(Document text)
>> begin
Homes in England are more cramped than those in New York City, according to new analysis that showed UK property offers the worst value for money in the developed world.

The Resolution Foundation found that the UK has the oldest properties in Europe and English homes have less floorspace than many international peers, notably Germany, France and Japan. With 38 square meters on average per person, London homes are even more cramped than those in New York City.

The findings, which also show UK housing costs are also more expensive relative to general prices than in any OECD country, underscore the scale of the housing crisis in Britain. Many younger Britons are struggling to get a foot on the property ladder due to soaring prices, and the issue is rising up the political agenda ahead of an election expected later this year.
>> end
(Collected data)
>> begin
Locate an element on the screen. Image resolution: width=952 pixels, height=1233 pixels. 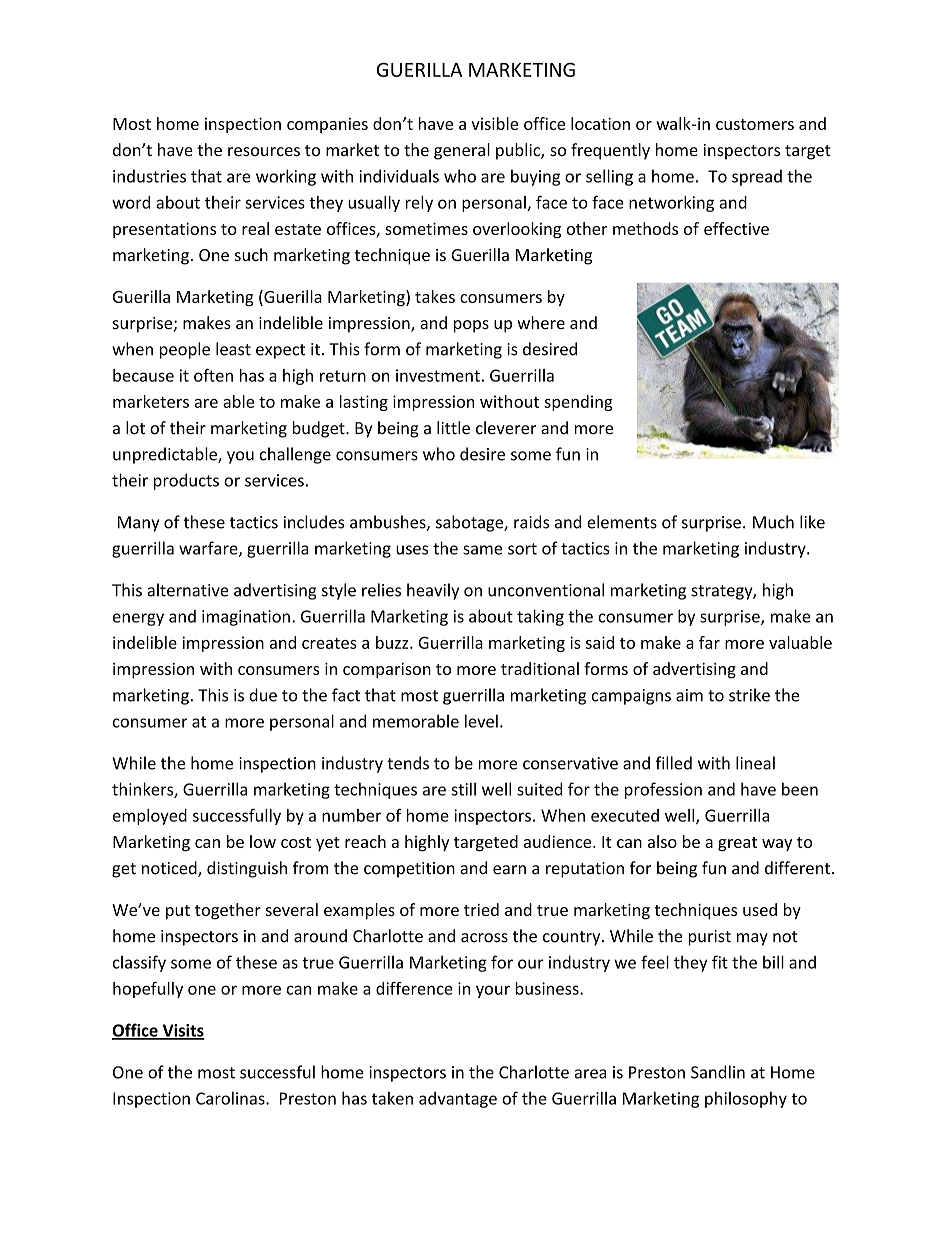
low is located at coordinates (263, 841).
>> end
(Task list)
• 1. List the countries that the housing article names as international peers whose homes have more floorspace than English homes.
• 2. Duplicate the part of the housing article starting at "Homes in England" and ending at "the developed world.".

(Answers for the exercise)
• 1. Germany, France, Japan

• 2.
Homes in England are more cramped than those in New York City, according to new analysis that showed UK property offers the worst value for money in the developed world.